Can you predict what kind of goals an AGI trained in such an environment would end up with?
How does it solve the standard issues of alignment like seeking convergent instrumental goals [? · GW]?
comment by Gyrodiot · 2022-04-09T22:37:27.147Z · LW(p) · GW(p)
Hi! Thank you for this outline. I would like some extra details on the following points:
- "They will find bugs! Maybe stack virtual boxes with hard limits" - Why is bug-finding an issue, here? Is your scheme aimed at producing agents that will not want to escape, or agents that we'd have to contain?
- "Communicate in a manner legible to us" - How would you incentivize this kind of legibility, instead of letting communication shift to whatever efficient code is most useful for agents to coordinate and get more XP?
- "Have secret human avatars steal, lie and aggress to keep the agents on their toes" - What is the purpose of this part? How is this producing aligned agents from definitely adversarial behavior from humans?
↑ comment by eg · 2022-04-10T13:00:36.664Z · LW(p) · GW(p)
"They will find bugs! Maybe stack virtual boxes with hard limits" - Why is bug-finding an issue, here? Is your scheme aimed at producing agents that will not want to escape, or agents that we'd have to contain?
The point is to help friendliness emerge naturally. If a malevolent individual agent happens to grow really fast before friendly powers are established, that could be bad.
Some of them will like it there, some will want change/escape, which can be sorted out once Earth is much safer. Containment is for our safety while friendliness is being established.

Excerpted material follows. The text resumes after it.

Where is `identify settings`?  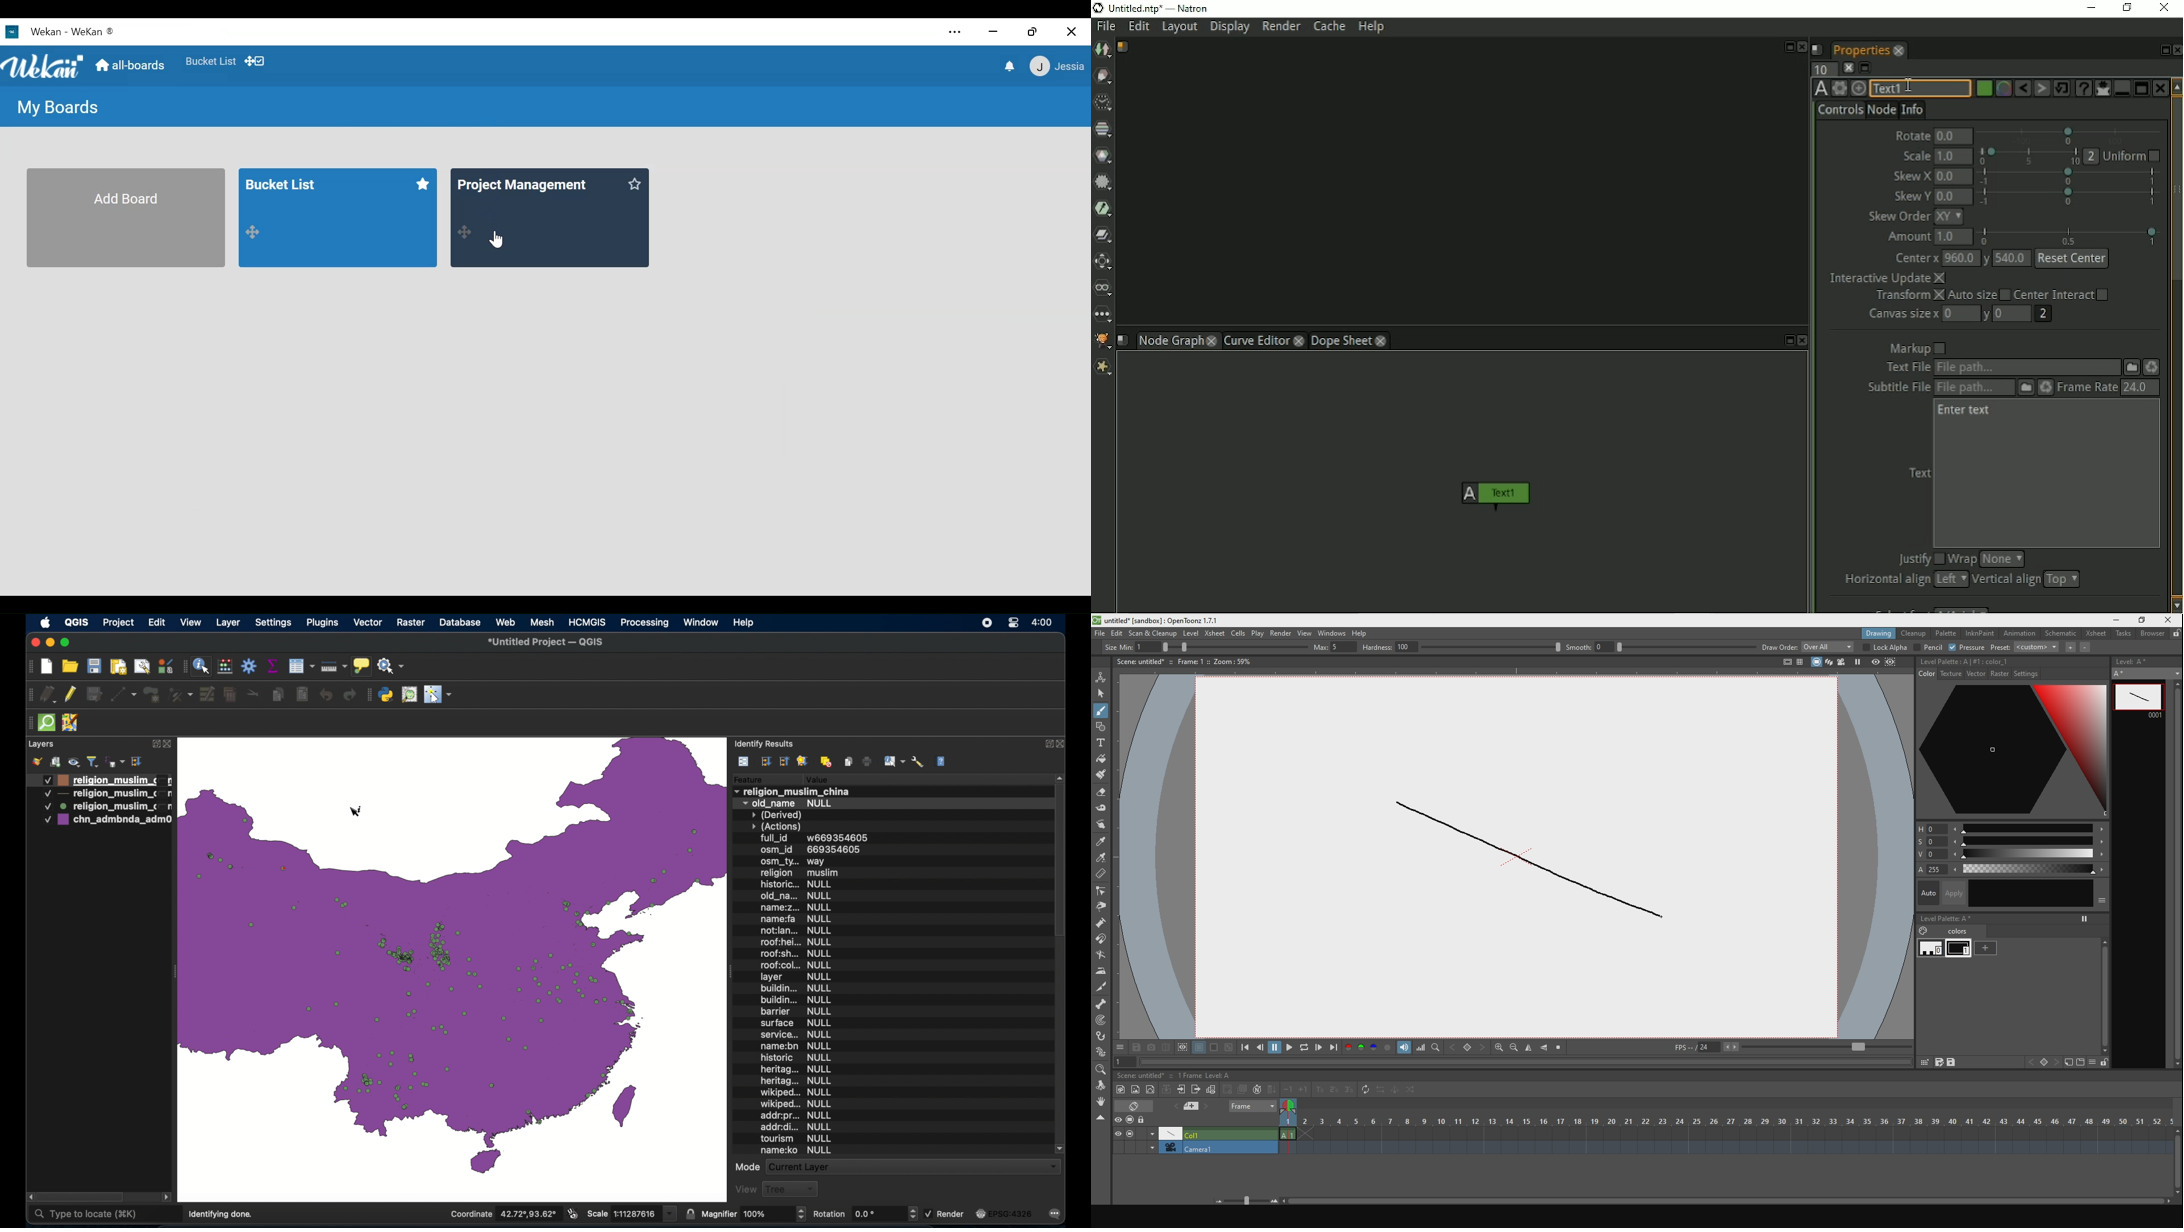 identify settings is located at coordinates (918, 762).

"Communicate in a manner legible to us" - How would you incentivize this kind of legibility, instead of letting communication shift to whatever efficient code is most useful for agents to coordinate and get more XP?

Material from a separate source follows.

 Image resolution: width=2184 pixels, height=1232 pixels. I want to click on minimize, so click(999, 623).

It can shift. Legibility is most important in the early stages of the environment anyway. I mostly meant messaging interfaces we can log and analyze.

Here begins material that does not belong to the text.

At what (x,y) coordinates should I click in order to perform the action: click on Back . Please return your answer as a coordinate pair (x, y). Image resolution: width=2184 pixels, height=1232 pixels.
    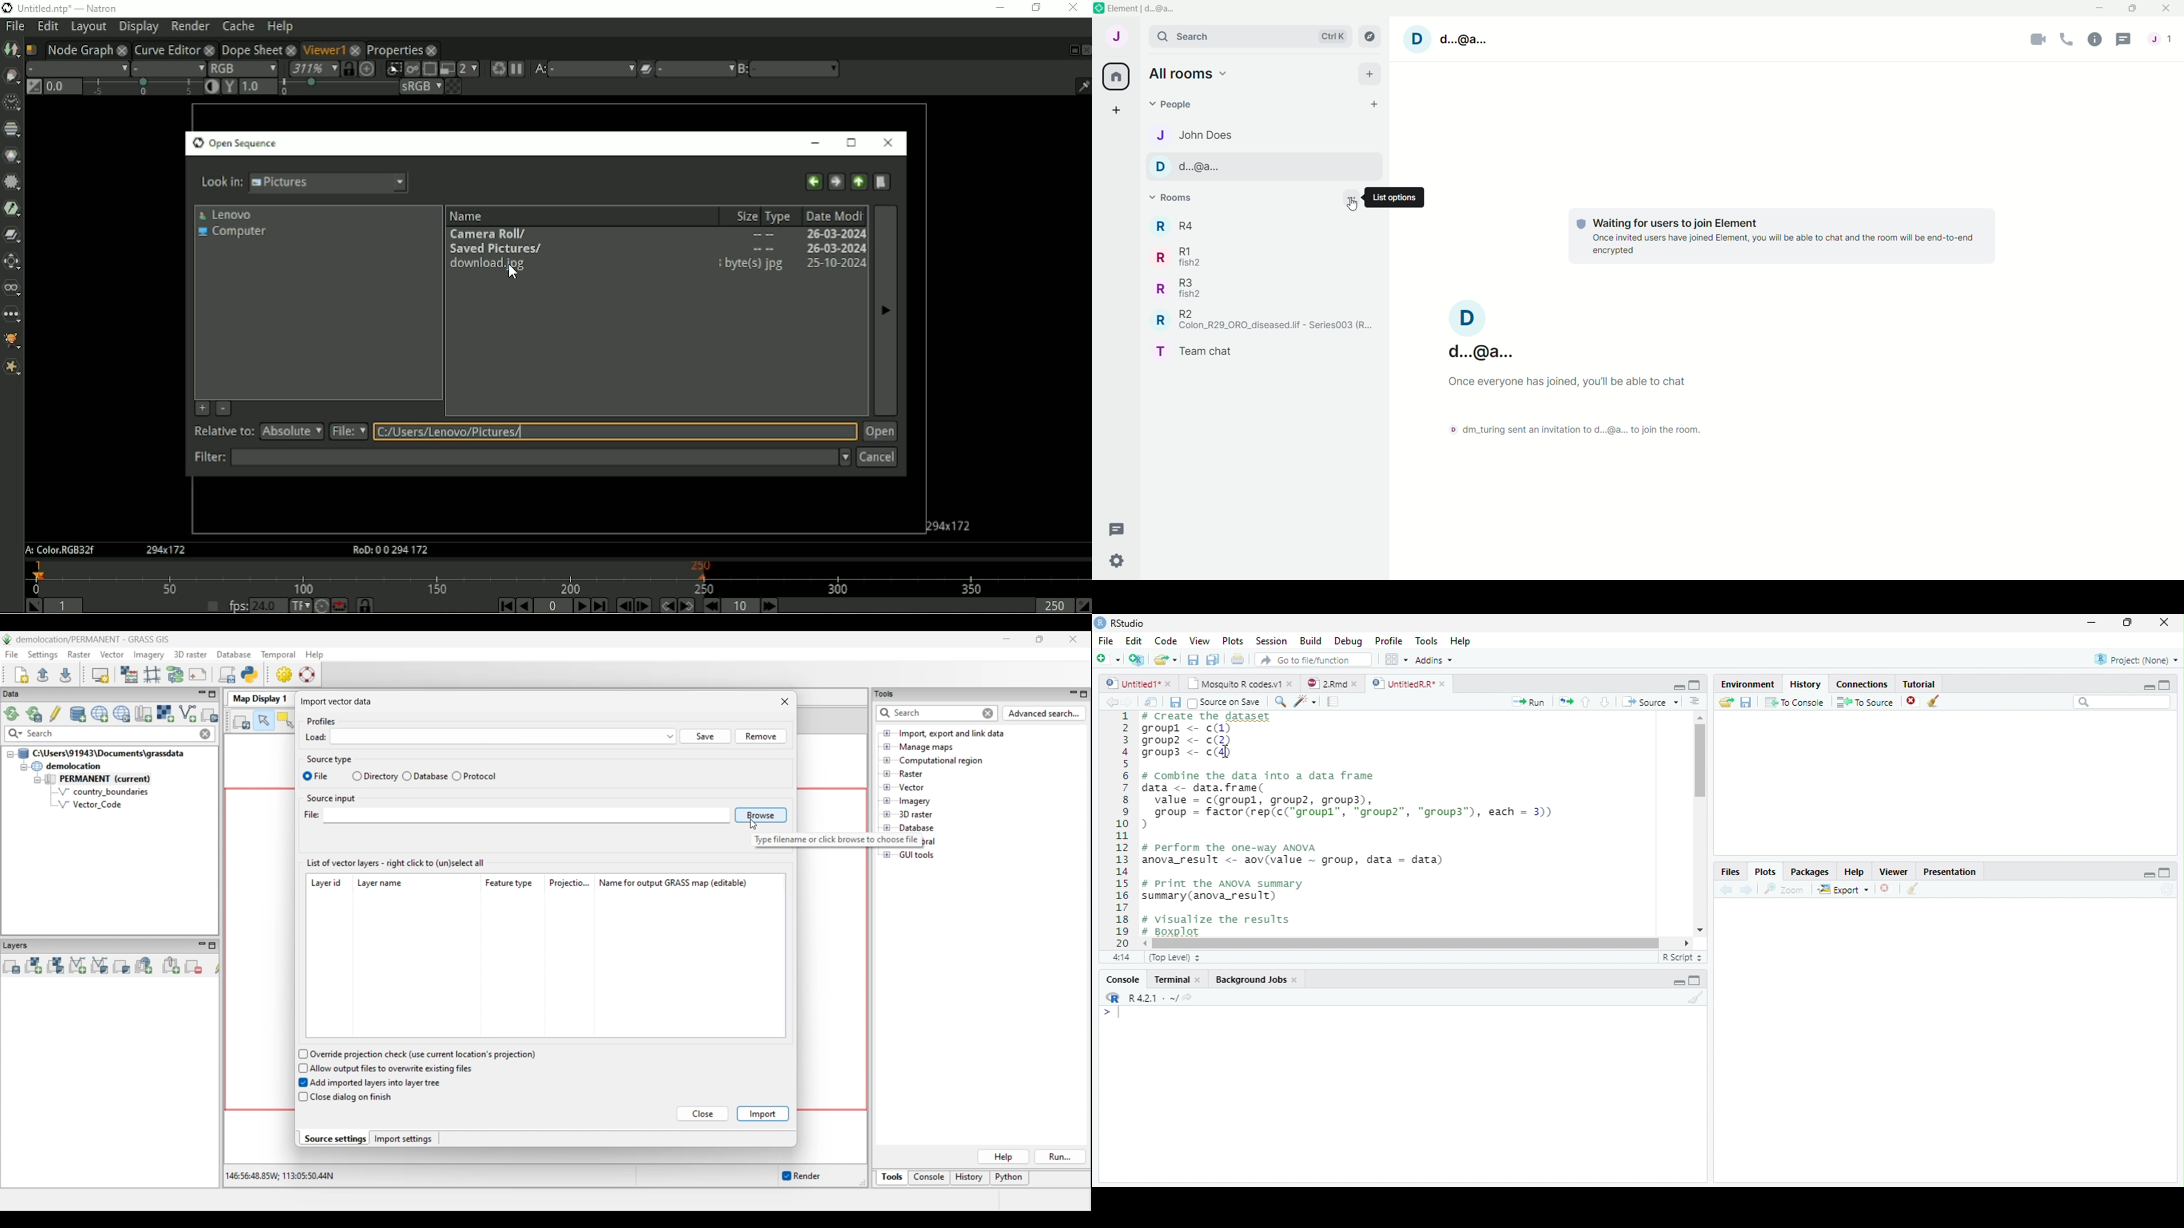
    Looking at the image, I should click on (1113, 703).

"Have secret human avatars steal, lie and aggress to keep the agents on their toes" - What is the purpose of this part? How is this producing aligned agents from definitely adversarial behavior from humans?
The purpose is to ensure they learn real friendliness rather than fragile niceness. If they fell into a naive superhappy attractor (see 3WC), they would be a dangerous liability. The smart ones will understand.